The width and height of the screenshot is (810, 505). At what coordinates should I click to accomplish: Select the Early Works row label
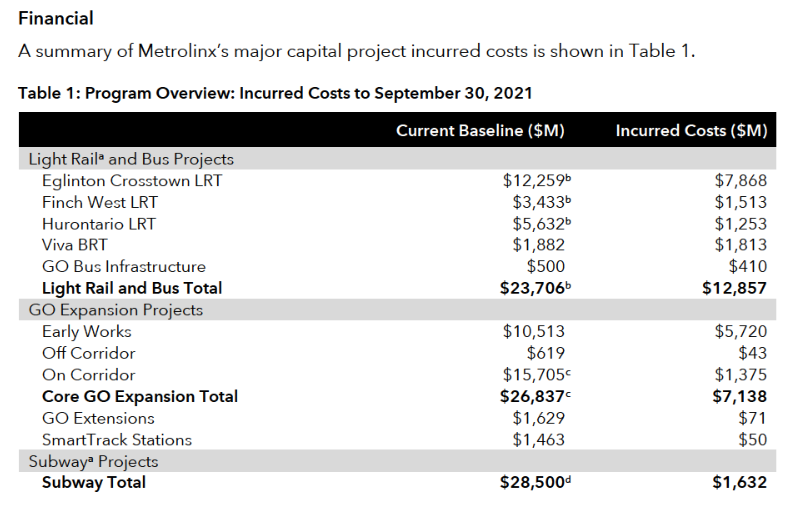tap(87, 332)
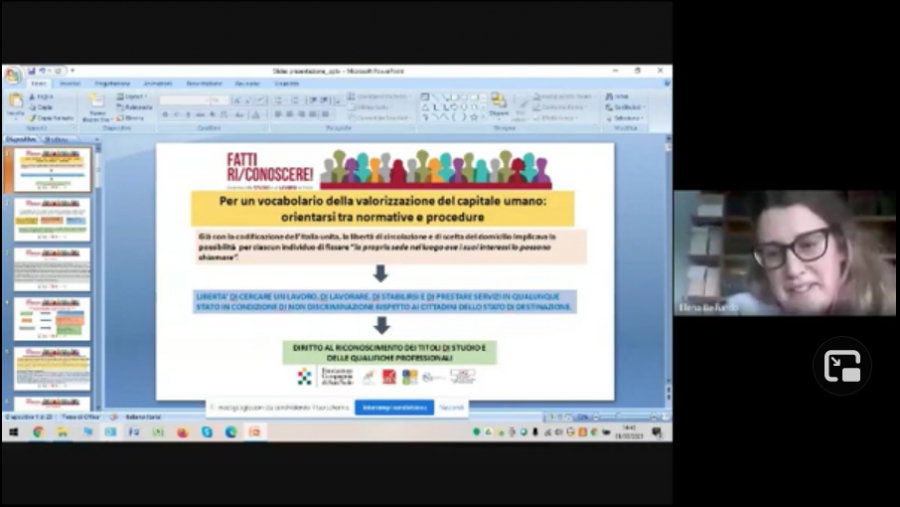Open Firefox from the taskbar
Viewport: 900px width, 507px height.
pos(183,432)
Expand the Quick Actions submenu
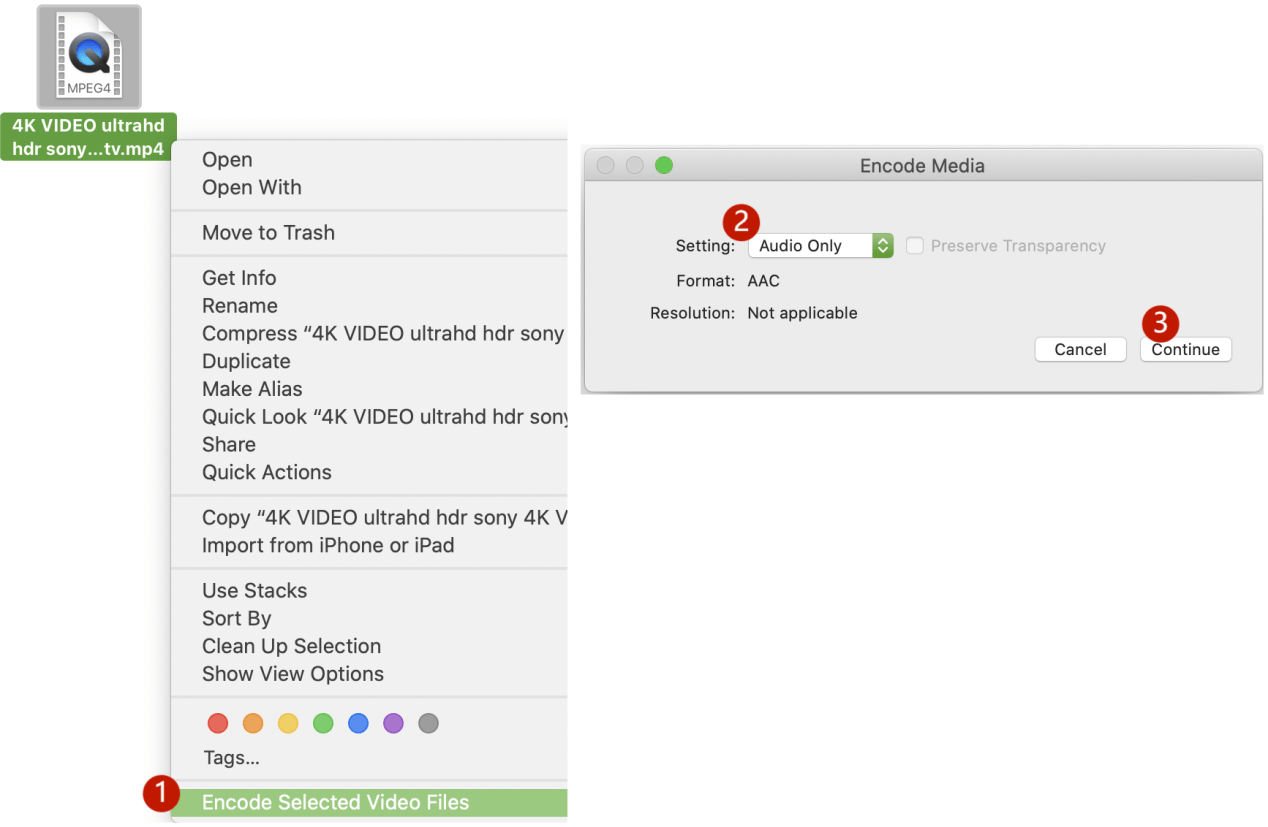Image resolution: width=1268 pixels, height=827 pixels. [266, 472]
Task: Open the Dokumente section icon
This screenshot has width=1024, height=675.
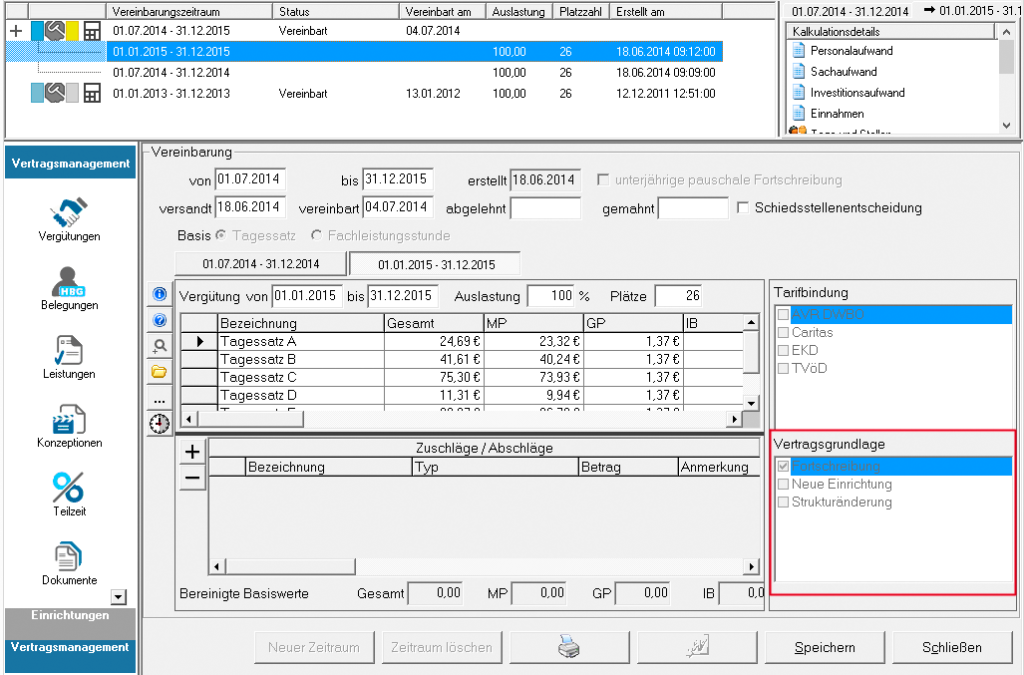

---+---

- TRY IT -
Please output every line of the listing as it stands, and omit its images.

- PROBLEM SOLUTION -
The width and height of the screenshot is (810, 505). At what coordinates should I click to accomplish: Select the Early Works row label
tap(87, 332)
Open Firefox from the taskbar
Viewport: 900px width, 507px height.
pos(183,432)
Expand the Quick Actions submenu
Image resolution: width=1268 pixels, height=827 pixels. [266, 472]
Task: Open the Dokumente section icon
This screenshot has width=1024, height=675.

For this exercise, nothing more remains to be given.